Иван Васильевич специально посылал человека незаметно узнать, посмотреть, как обстоят дела в Печерском монастыре. Очень уж пал ему в память игумен Корнилий. Человек сказывал, мол, действительно, обитель та процветает, словно божественный сад в пустыне. И храм каменный во имя Благовещения Пресвятой Богородицы выстроили своими силами. В храме том явлен образ чудотворный, проистекающий елеем и исцеляющий больных и немощных даже иного вероисповедания. Оттого будто бы и паломников в монастыре великое множество. Они и жертвуют на нужды обители, вклады великие несут.
Но более всего неприятно удивило Ивана Васильевича, что вокруг Печерской обители, по распоряжению игумена Корнилия, возвели стены. Большого греха в том нет, любой монастырь закрыт стенами от взоров люда праздного, постороннего, в миру без дела шляющегося. Плох тот хозяин, что добро свое от лихих людей сохранить не может. Но сказывали про стены печерские, будто сложены они на манер крепостных, с бойницами, с башнями. Против какого такого врага на русской земле монахи вздумали оборону держать? При живом царе, при воеводах, при войске? Хорошо, коль жена в светелке за крепкой дверью сидит, мужа дожидаючись. А коль она дверь ту накрепко закрытой держит, дабы муж ненароком не вошел, что непристойное не увидел? Тогда как?
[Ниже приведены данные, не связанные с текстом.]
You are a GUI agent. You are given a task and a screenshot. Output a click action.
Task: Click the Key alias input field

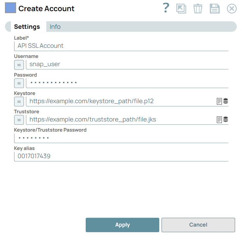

Вот и спешил Иван Васильевич в Печерский монастырь увидеть хозяйским глазом все сотворенное рачительным игуменом Корнилием. Увидеть и самому решить нужность содеянного, правильность понимания настоятелем должности своей.
Чем ближе подъезжали к монастырю, тем более неровным становилось настроение Ивана Васильевича. Сын, сидевший напротив, первым уловил отцовское раздражение и во избежание очередной ссоры попросил:
— Проедусь-ка я верхом малость, поразомнусь. А то ноги так затекли скрючившись сидеть, ажно мурашки бегают.
— Разомнись, разомнись, — ответил Иван Васильевич, думая о чем-то своем и не вникая в истинную причину сыновьего желания.
К настоятелю заранее направили гонца упредить о прибытии царского поезда, и он, верно, вовремя успел прибыть на место, поскольку въехав на холм, все услышали торжественный звон, плывущий им навстречу. То с монастырской звонницы приветствовали царя, старательно вызванивая во все колокола по очереди, как-то случается лишь на престольные праздники.
И это не понравилось Ивану Васильевичу. Не любил он лишнего шума, ни к чему. Разве, что ворогов предупредить звоном тем, мол, государь пожаловал… Может, и сговорились с кем монахи. Кто их поймет, уразумеет.
Монастырь лежал меж двух гор и любой путник видел внутреннее убранство его, снующую по двору братию, и лишь стены, которые были в самом деле непомерно велики, мощны и казались неприступными, заслоняли частично двор обители, делали ее более кучной, собранной в кулак твердыней.